Wari Tie-Dye Textile Panel – Diamond Motifs (Auction 2026-06-05, Lot 70)
$642.50
A Wari textile panel woven from camelid hair, likely a fragment of a tunic, worked in the tie-dye technique on a deep black ground and patterned across its surface with rows of hollow diamonds and rounded lozenges in red, ochre, and natural undyed ivory, each motif the ghost of a tied bunch of fabric, the color kept out by the binding rather than put in by the brush. The Wari, whose capital lay northeast of present-day Ayacucho, were among the most technically accomplished textile producers of the ancient Andes, and their tie-dyed garments circulated as prestige objects throughout the southern highlands and coastal regions during the second half of the first millennium CE. Alpaca and other camelid fibers were the prestige materials of Andean weaving, prized for their fineness, luminosity, and capacity to hold dye with exceptional saturation.
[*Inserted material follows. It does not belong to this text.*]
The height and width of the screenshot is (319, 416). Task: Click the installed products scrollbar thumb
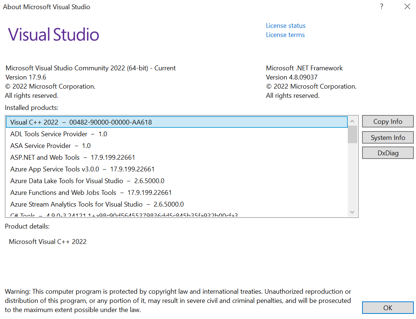tap(352, 134)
Unlike the heavier tapestry-woven cloth for which Andean cultures are better known, tie-dyed tunics achieved their visual density through repetition and restraint, the geometry entirely the product of how the fabric was gathered, bound, and immersed. A woven border runs along one edge, framing the field and marking this as a finished garment rather than raw cloth. Size: 60.5″ L x 42″ W (153.7 cm L x 106.7 cm W)
Provenance: private Lanier collection, West Covina, California, USA via descent from father, acquired in the 1970’s.
Condition: Damaged. Mounted to modern fabric. Some discoloring, fraying, tears, pulls, and losses as shown, all commensurate with age. Good remaining pigments.